Changes in Science. Mather’s largest contribution was to tie religion to the period’s popular new path to truth, science. A slave’s testimony and his reading of English and Turkish sources led to his brave support of small pox inoculation in a 1721 Massachusetts outbreak, when most people and doctors condemned the procedure. It was dangerous, this injecting a trace disease. One doctor agreed to use it, and Mather publicized his support. He had some of his children inoculated. He faced communal fury; a bomb was thrown into his home. One Mather child became quite ill, and a few people so treated died of the pox. Procedures improved, although sickness and some deaths always occurred. Cotton Mather’s learning and courage gave us the continent’s first pandemic “vaccine.”

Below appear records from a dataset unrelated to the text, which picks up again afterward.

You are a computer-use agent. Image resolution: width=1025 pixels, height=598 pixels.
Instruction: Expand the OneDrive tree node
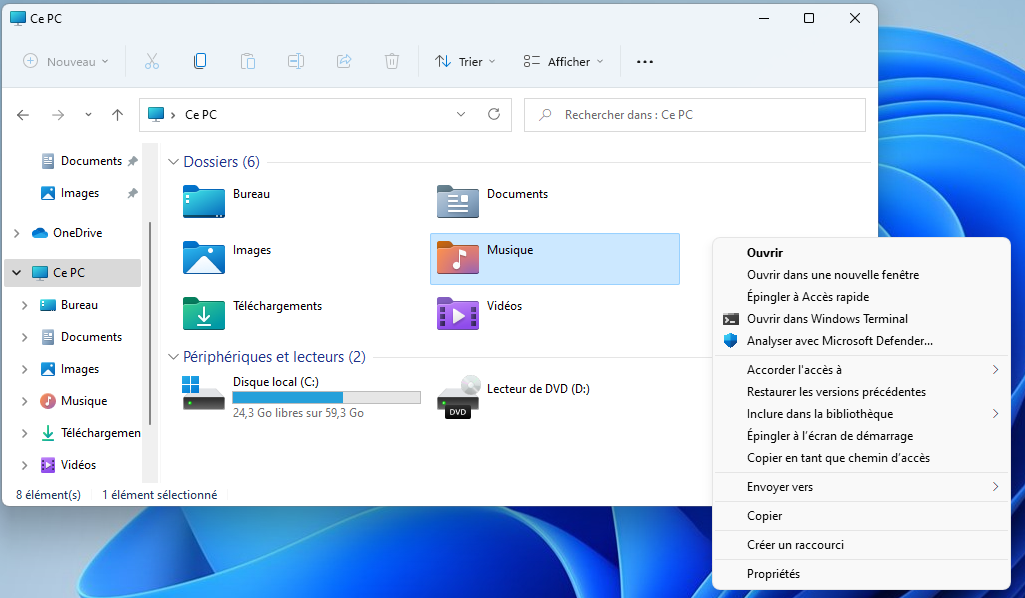click(16, 233)
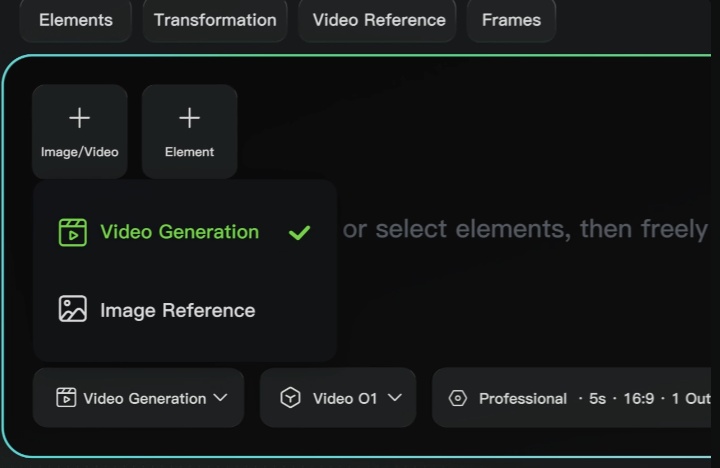This screenshot has height=468, width=720.
Task: Click the clapperboard icon beside green Video Generation
Action: (73, 232)
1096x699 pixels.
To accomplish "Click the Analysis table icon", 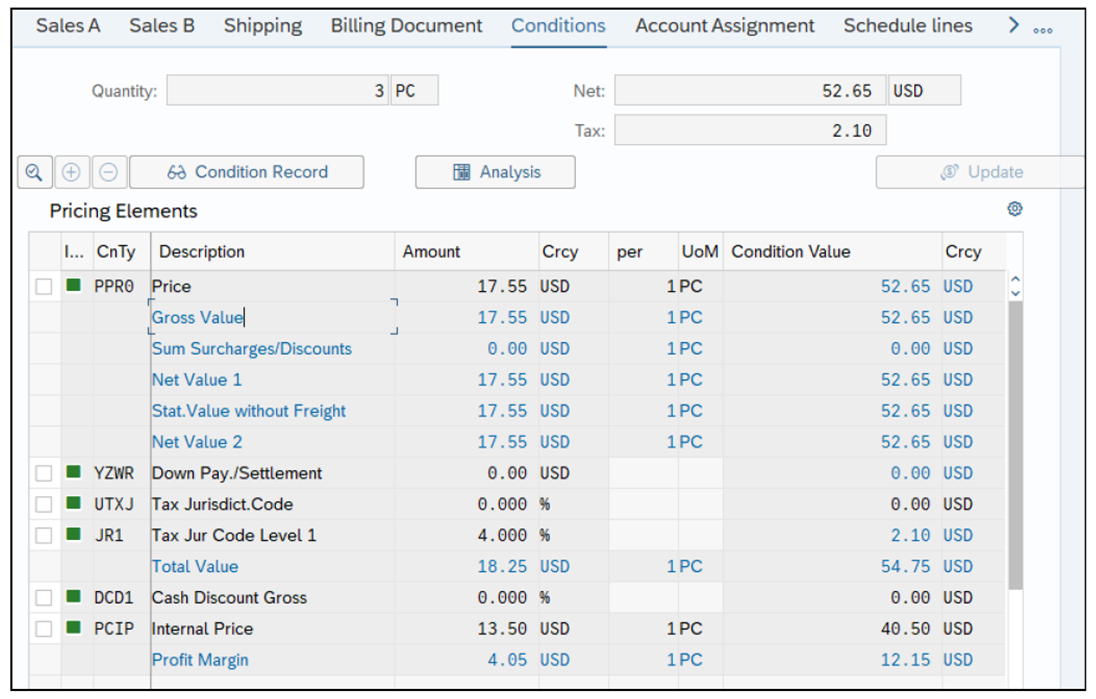I will tap(460, 172).
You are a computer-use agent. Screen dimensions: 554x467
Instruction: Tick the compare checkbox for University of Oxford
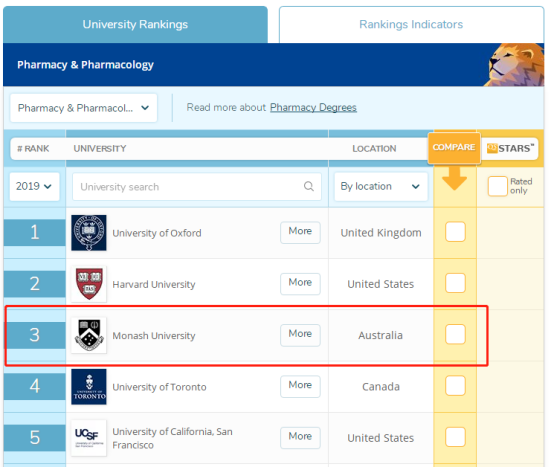(x=455, y=232)
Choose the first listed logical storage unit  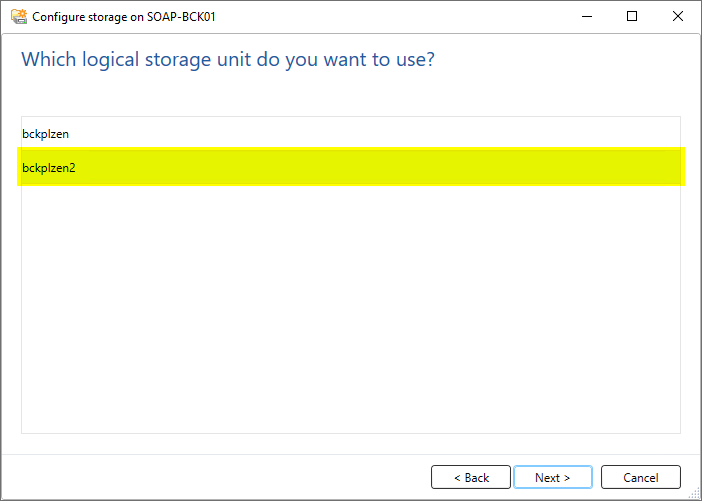click(x=351, y=134)
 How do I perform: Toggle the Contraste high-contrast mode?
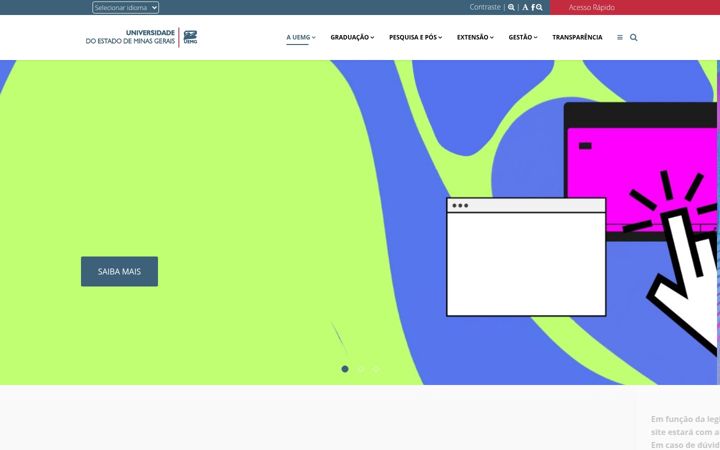pyautogui.click(x=485, y=7)
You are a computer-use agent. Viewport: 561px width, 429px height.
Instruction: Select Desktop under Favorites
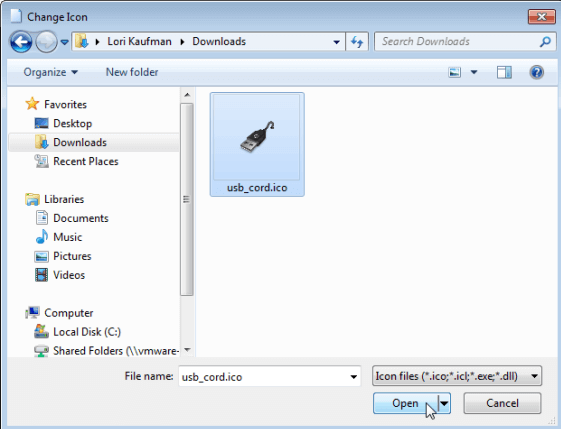point(73,123)
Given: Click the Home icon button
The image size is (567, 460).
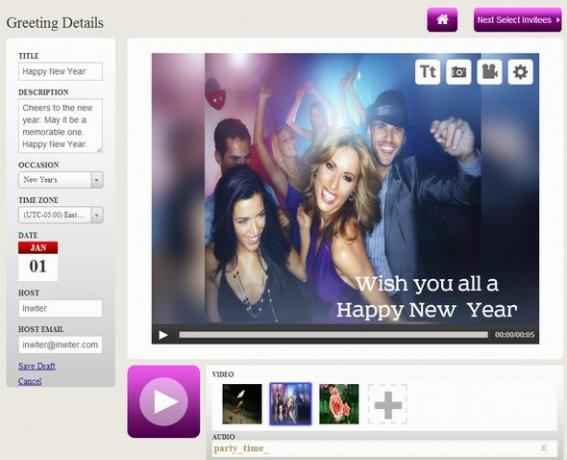Looking at the screenshot, I should [x=442, y=20].
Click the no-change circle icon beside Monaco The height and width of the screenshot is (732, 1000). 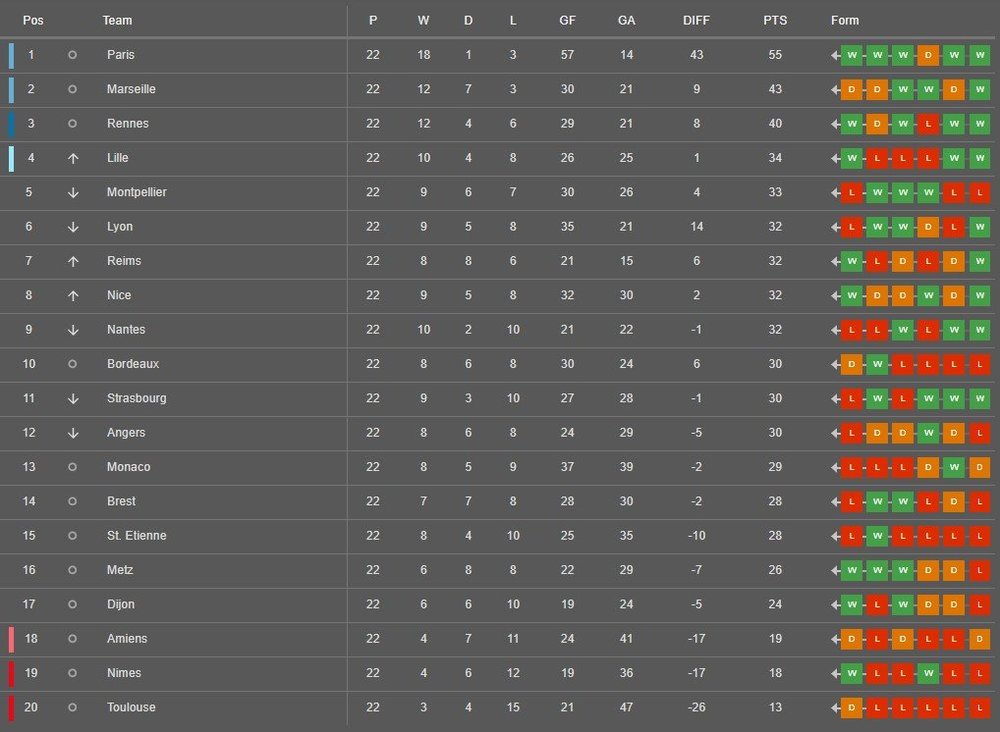coord(72,467)
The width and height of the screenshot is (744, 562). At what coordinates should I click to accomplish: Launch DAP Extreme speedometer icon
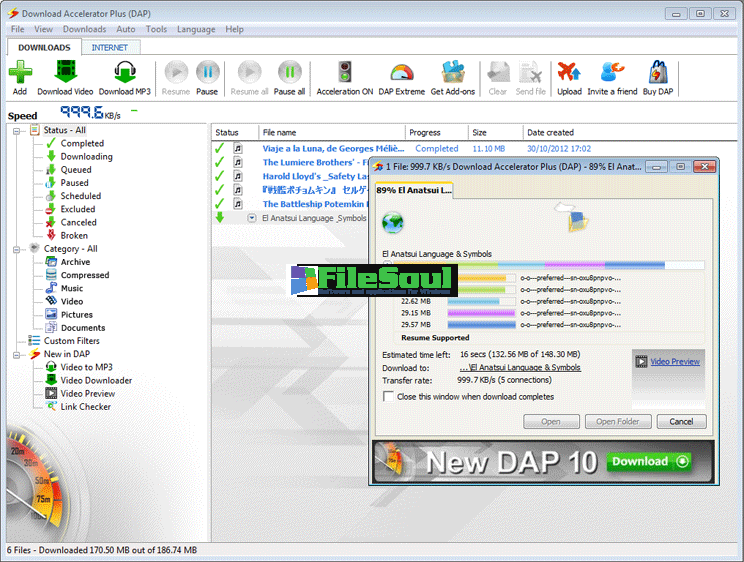click(401, 74)
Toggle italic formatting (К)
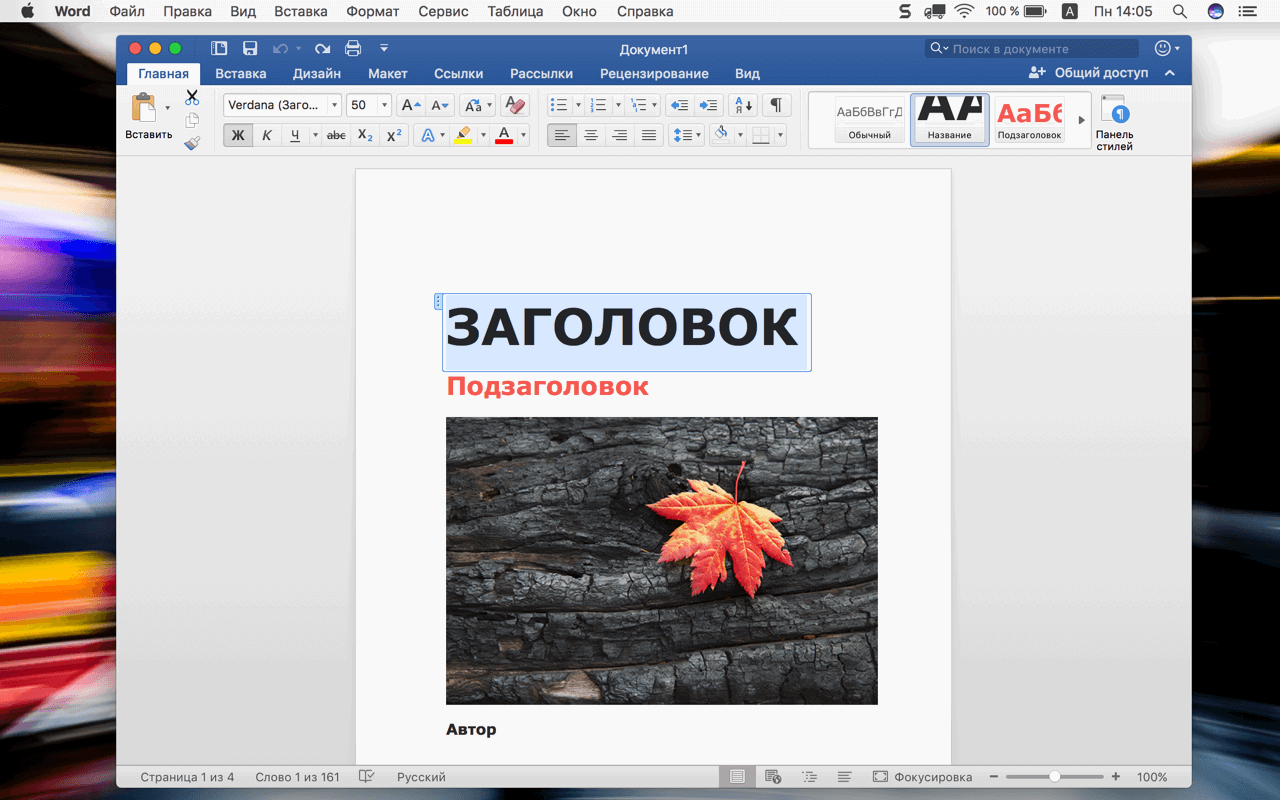The image size is (1280, 800). 266,135
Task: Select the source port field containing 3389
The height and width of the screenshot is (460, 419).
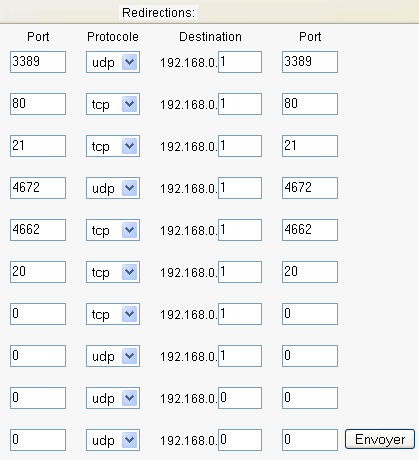Action: click(x=38, y=62)
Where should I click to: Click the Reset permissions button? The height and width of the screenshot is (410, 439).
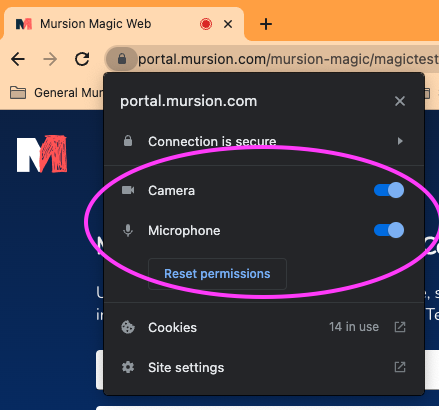[x=217, y=274]
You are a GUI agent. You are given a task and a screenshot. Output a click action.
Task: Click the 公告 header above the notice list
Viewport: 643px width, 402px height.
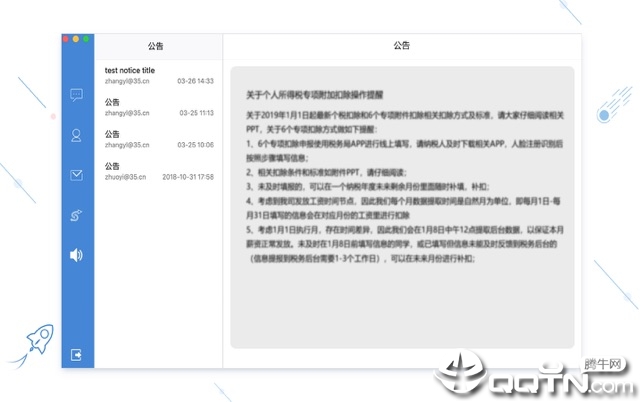[x=155, y=46]
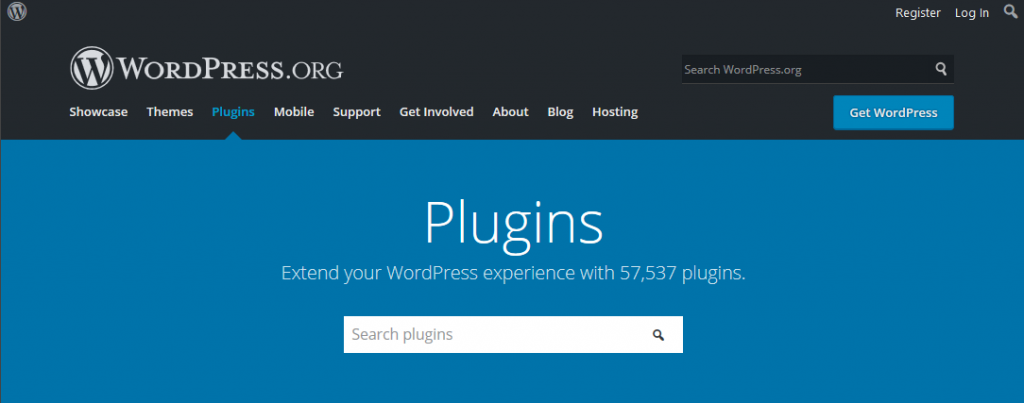Viewport: 1024px width, 403px height.
Task: Open the Hosting menu item
Action: (614, 112)
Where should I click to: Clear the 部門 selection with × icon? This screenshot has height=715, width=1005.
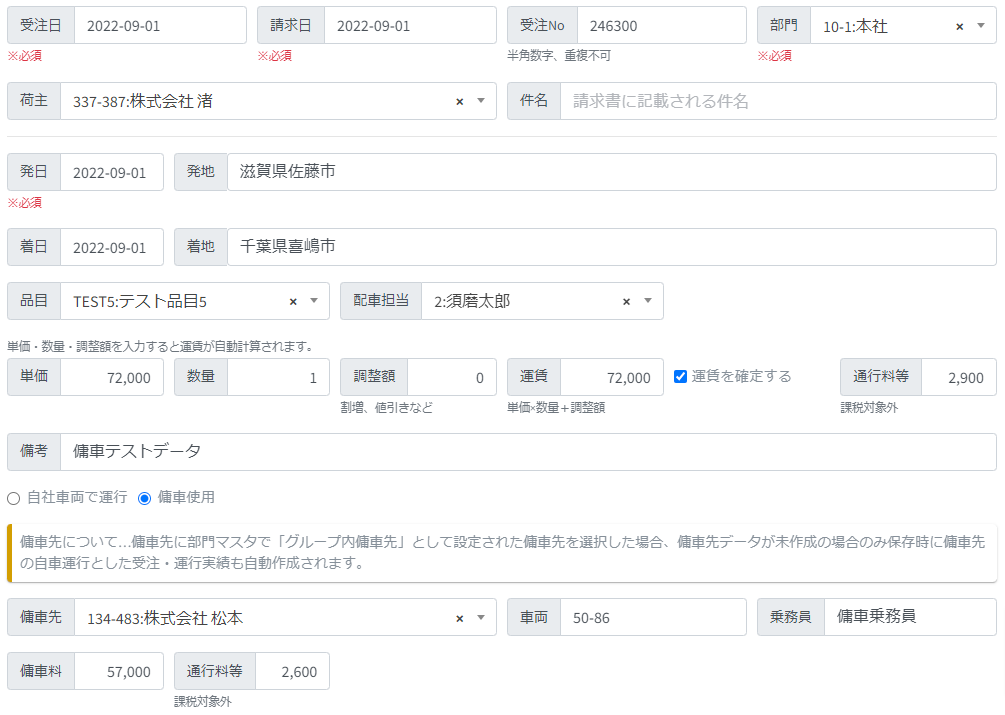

Mather glorified science on all fronts. One hero was Irish-Englishman Robert Boyle, the great exponent of the experimental method and modern chemistry. He and like-minded scientists in the mid-1600s cooperated in what they called “the Invisible College” until they formed London’s Royal Society in 1663, which immediately became the world’s leading scientific organization. Boyle also wrote tolerant Protestant theology, arguing that “God would not have made the universe as it is unless He intended us to understand it.” Mather himself was invited into the Royal Society on the basis of observational papers he wrote on New England’s flora, fauna, weather, seas and sky. In 1703 he published The Christian Philosopher, the first American attempt to use scientific data to prove God’s creation of a benevolently and wisely constructed universe for his human children. It used and borrowed much from Boyle. It also contributed to the later ideas in eighteenth-century America that put “Nature” first and “Nature’s God” second in establishing human truths.
Cotton Mather retained his North Church pastorate throughout his lifetime. He and his father were major religious figures in Boston until both died in the mid-1720s. Yet they increasingly represented the “old guard,” remembered for their support of the 1690s witch trials. Puzzled disappointment marked their later lives. Increase Mather was forced out of the presidency of Harvard in 1701. He was replaced by the Rev. Samuel Willard, who may have written the first attack on the witch trials. Cotton Mather who had long dreamed of taking his father’s place at Harvard was infuriated and saddened. Their feelings were much like that of their father/grandfather, John Cotton: anger that they, in their dream of passing on the original piety, had been bypassed by the more comfortable acceptors of the new. To Cotton Mather, who had written so much encouraging change, it seemed human and perhaps divine injustice.